>> BEGIN
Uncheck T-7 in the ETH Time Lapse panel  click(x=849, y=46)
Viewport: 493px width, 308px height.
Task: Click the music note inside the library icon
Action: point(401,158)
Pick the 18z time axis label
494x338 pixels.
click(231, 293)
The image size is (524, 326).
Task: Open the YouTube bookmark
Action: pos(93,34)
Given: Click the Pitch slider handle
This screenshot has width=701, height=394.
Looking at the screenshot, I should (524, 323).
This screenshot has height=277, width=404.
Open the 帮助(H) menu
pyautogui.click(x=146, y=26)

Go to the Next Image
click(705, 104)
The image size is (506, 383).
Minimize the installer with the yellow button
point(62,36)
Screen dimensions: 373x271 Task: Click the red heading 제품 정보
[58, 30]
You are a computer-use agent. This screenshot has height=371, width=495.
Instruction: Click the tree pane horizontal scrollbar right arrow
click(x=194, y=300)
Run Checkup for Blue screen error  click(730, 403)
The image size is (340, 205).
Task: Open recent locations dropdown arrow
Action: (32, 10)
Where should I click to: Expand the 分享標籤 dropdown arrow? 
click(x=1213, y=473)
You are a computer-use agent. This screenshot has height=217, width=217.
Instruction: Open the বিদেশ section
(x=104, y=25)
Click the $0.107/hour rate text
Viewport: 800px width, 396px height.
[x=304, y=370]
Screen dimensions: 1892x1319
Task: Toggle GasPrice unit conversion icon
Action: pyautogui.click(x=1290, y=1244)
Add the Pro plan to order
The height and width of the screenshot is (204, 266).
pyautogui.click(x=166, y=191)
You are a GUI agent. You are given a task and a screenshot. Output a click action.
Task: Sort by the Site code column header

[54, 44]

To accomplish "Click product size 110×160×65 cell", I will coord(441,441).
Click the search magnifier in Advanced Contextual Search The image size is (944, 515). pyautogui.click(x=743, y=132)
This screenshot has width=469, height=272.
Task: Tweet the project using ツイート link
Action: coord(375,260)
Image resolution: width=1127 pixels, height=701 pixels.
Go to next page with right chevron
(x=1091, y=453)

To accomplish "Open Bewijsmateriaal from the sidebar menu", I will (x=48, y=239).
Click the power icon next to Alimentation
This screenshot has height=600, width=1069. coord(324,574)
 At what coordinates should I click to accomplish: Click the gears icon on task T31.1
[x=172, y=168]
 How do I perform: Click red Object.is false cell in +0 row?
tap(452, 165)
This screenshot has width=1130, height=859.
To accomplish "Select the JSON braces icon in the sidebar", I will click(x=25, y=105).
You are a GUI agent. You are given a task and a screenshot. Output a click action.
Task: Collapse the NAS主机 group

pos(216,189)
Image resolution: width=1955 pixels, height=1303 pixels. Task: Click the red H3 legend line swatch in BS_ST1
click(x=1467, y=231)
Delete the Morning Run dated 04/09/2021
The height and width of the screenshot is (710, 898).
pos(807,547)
>> END
● **YOUR GOAL**
Put everything in the data from the line containing "At what coordinates" down to the line containing "click(x=1467, y=231)" into a JSON list of strings, one string per line, skipping blank lines.

● **RESULT BELOW**
[
  " At what coordinates should I click to accomplish: Click the gears icon on task T31.1",
  "[x=172, y=168]",
  " How do I perform: Click red Object.is false cell in +0 row?",
  "tap(452, 165)",
  "This screenshot has width=1130, height=859.",
  "To accomplish \"Select the JSON braces icon in the sidebar\", I will click(x=25, y=105).",
  "You are a GUI agent. You are given a task and a screenshot. Output a click action.",
  "Task: Collapse the NAS主机 group",
  "pos(216,189)",
  "Image resolution: width=1955 pixels, height=1303 pixels. Task: Click the red H3 legend line swatch in BS_ST1",
  "click(x=1467, y=231)"
]